Distributed combustion offers significant performance improvement with near zero emissions for industrial gas turbine applications. Our efforts to further develop zero emission distributed combustion are explored here by utilizing swirl to the flow. The beneficial aspects of distributed swirl combustion using a cylindrical geometry combustor has shown low emissions of NO and CO, and significantly improved pattern factor using methane as the fuel at high thermal intensity. Biofuels, syngas and landfill gases offer superior use in gas turbine combustion. However, they are characterized by their low calorific value. Results are presented here from the distributed swirl combustor with simulated low calorific value fuels with defined mixture of methane diluted with nitrogen. The calorific value of the fuel obtained provided comparable adiabatic flame temperature and flame speed to those characteristic of low to medium calorific value syngas fuels. The results are compared with the methane fueled combustor. Experimental results from the distributed swirl combustor using methane fuel at an equivalence ratio of 0.6 and a heat release intensity of 27 MW/m3-atm showed low levels of NO (∼9 PPM) and low CO (∼21 PPM) under non-premixed conditions. Novel Premixed Combustion design demonstrated 4 PPM of NO and 11 PPM of CO. In contrast methane diluted with nitrogen resulted in a dramatic decrease of NO emissions (30–50%), to provide NO emission of 7 PPM (for non-premixed case) and 2.8 PPM (premixed case), at the same conditions, with minimal impact on CO for all the conditions examined here. The combustor provided no instability or flame flashback at higher fuel flow rates (to maintain the same thermal load as with methane fuel). Results obtained with different calorific value fuels on the emissions of NO and CO, lean stability limit and OH* chemiluminescence are presented. The results showed favorable operation of the distributed swirl combustor for applications with both high and low calorific value fuels, such as, methane, synfuel and landfill gases to power the gas turbines without any combustor modifications.
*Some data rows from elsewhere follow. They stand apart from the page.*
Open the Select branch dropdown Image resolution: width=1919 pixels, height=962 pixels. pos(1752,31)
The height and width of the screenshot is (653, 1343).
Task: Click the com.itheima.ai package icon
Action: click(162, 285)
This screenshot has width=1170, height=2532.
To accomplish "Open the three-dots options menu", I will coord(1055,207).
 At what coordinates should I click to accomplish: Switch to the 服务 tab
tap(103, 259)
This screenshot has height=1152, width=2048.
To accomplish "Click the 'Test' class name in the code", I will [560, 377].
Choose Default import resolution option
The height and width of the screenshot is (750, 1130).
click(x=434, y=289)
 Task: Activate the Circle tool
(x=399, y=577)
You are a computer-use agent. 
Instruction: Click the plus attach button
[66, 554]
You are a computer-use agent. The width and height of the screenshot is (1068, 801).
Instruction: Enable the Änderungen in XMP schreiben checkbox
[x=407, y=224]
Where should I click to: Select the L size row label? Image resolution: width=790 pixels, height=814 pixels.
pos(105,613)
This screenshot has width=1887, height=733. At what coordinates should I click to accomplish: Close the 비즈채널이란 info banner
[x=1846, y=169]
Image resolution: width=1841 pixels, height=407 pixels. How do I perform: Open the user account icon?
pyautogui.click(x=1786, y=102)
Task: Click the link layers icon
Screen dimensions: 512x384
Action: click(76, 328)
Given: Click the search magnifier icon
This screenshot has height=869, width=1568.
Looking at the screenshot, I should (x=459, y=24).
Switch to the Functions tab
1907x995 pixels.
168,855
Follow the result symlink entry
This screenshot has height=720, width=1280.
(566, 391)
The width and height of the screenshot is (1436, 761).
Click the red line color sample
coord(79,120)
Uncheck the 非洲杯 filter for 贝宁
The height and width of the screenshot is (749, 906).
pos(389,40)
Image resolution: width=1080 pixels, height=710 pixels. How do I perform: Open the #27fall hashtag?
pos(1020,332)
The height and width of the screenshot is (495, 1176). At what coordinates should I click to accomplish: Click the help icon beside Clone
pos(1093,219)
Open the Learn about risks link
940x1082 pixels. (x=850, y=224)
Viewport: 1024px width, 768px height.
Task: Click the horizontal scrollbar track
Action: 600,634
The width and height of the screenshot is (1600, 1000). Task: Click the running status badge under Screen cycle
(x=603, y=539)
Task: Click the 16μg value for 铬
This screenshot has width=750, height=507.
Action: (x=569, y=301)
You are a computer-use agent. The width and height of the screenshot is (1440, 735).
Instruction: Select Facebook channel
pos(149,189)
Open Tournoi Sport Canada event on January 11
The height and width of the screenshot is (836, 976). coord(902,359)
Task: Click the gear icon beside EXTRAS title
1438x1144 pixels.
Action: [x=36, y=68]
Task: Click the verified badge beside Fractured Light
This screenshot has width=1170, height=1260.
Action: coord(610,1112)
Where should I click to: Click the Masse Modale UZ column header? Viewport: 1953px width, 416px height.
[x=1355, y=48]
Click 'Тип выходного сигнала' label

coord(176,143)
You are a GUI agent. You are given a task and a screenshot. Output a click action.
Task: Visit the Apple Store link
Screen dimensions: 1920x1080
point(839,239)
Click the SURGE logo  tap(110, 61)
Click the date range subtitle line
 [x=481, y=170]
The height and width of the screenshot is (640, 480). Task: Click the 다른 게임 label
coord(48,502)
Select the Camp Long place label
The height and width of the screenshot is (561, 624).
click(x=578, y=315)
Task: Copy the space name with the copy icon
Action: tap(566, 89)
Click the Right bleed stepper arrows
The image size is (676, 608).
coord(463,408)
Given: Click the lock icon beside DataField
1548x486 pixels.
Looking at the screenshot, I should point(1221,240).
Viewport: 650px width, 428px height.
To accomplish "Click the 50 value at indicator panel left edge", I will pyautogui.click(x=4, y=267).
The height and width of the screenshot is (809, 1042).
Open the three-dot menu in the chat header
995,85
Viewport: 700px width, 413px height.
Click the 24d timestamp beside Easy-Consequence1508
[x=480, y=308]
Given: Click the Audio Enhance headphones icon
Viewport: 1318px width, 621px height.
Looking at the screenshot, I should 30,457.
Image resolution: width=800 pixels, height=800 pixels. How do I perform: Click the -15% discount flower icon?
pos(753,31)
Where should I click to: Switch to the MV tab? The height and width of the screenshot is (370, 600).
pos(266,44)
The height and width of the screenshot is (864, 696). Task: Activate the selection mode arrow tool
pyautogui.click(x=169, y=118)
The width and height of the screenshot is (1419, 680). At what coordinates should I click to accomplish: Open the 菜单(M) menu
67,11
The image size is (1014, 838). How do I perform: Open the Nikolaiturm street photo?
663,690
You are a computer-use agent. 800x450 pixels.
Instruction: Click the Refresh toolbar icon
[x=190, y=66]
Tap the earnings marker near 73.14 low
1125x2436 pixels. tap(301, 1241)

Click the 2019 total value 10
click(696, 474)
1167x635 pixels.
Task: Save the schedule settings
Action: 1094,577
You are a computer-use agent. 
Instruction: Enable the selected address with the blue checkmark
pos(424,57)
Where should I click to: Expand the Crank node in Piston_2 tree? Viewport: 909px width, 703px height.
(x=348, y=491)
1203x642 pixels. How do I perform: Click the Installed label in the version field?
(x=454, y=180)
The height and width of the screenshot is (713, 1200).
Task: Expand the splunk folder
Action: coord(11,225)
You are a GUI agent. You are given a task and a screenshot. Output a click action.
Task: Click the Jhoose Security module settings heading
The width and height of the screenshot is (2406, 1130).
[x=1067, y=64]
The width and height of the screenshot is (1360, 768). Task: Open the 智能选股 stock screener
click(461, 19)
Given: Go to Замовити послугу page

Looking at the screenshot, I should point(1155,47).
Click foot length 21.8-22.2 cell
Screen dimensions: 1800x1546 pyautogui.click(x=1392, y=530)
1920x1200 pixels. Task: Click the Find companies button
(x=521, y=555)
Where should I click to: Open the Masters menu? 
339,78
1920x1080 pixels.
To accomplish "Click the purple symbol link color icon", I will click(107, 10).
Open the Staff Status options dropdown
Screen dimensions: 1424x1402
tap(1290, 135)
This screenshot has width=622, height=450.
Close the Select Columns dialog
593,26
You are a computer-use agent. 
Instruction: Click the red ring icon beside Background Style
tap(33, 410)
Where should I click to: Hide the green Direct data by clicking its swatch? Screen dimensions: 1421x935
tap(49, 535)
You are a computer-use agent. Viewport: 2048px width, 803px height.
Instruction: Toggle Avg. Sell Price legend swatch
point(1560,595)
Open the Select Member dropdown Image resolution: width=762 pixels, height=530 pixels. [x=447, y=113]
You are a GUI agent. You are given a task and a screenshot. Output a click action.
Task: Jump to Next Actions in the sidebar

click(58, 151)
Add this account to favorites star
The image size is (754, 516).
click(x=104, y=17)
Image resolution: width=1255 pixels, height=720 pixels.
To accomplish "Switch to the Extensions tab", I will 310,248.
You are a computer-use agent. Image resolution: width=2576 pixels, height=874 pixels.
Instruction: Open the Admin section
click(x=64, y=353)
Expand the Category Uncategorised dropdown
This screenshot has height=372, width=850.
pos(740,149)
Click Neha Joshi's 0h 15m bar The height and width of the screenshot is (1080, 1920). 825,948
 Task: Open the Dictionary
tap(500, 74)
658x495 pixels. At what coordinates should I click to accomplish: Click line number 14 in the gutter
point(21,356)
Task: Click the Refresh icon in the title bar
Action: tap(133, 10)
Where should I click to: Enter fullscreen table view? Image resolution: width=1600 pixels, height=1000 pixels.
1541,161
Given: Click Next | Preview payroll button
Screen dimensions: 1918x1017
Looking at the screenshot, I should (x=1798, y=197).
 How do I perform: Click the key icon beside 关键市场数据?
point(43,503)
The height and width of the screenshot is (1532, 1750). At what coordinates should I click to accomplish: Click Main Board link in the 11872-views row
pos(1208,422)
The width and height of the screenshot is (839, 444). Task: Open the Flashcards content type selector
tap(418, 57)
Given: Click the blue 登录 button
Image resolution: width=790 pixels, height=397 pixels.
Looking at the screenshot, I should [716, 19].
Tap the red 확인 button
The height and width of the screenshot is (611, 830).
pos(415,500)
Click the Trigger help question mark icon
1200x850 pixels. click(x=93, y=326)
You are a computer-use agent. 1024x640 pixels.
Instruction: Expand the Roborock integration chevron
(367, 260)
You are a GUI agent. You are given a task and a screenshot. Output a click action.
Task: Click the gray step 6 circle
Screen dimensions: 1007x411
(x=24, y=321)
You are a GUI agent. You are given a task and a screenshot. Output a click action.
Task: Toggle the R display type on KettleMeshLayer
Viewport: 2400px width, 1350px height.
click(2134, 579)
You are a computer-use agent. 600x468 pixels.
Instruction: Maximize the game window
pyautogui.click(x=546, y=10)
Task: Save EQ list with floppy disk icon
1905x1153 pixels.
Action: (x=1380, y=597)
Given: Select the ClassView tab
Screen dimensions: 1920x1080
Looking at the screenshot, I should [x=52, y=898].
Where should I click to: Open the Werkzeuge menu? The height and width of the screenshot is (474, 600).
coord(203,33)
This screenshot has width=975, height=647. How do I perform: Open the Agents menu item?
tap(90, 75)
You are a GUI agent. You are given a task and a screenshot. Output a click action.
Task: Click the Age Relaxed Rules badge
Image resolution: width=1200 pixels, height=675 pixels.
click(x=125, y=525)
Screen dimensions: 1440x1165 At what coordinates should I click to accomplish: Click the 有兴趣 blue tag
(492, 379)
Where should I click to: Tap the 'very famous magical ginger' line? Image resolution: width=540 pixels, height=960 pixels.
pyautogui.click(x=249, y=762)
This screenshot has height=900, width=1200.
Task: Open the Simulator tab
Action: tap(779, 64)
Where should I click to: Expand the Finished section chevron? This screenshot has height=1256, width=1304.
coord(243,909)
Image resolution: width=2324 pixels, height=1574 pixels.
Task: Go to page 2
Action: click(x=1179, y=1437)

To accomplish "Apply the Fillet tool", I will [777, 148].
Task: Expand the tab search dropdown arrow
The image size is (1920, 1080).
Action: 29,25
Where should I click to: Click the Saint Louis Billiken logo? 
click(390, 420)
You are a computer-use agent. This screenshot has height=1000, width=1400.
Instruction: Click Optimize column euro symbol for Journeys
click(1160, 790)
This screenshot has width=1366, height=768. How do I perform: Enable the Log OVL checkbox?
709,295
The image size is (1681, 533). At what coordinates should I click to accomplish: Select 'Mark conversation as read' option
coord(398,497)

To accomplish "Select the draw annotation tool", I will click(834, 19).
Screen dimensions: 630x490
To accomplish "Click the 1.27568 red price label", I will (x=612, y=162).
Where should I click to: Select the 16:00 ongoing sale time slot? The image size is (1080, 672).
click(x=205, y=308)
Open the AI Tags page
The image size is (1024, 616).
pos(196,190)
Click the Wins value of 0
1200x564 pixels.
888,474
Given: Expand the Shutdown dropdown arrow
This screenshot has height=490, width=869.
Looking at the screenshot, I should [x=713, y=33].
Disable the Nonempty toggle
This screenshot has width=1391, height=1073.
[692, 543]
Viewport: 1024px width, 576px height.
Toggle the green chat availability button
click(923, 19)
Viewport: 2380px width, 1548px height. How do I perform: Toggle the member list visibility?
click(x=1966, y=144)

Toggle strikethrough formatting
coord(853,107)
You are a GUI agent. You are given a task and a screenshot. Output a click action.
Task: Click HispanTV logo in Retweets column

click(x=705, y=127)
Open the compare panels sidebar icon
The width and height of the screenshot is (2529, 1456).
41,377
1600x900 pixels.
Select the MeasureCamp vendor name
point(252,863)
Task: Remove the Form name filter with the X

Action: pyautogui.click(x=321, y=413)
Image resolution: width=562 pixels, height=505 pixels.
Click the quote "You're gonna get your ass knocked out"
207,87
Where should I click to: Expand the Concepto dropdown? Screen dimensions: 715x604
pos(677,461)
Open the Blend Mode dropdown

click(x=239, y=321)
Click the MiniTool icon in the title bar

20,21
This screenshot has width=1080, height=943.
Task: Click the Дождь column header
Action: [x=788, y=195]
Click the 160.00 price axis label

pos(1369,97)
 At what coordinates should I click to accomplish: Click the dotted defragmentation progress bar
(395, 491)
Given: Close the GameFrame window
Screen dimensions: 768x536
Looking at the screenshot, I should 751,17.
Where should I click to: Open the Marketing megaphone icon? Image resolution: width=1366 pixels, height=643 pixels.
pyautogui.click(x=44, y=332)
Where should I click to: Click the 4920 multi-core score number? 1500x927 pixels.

► Examined distributed combustion for high intensity ultra low emission combustion.
► Novel design allowed low calorific value fuel combustion without modifications.
► Stable high intensity combustion demonstrated at up to 36 MW/m3-atm.
► 30–50% reduction of NO demonstrated for novel non-premixed and premixed flames.
► Distributed combustion at higher pressure and temperatures for low emissions.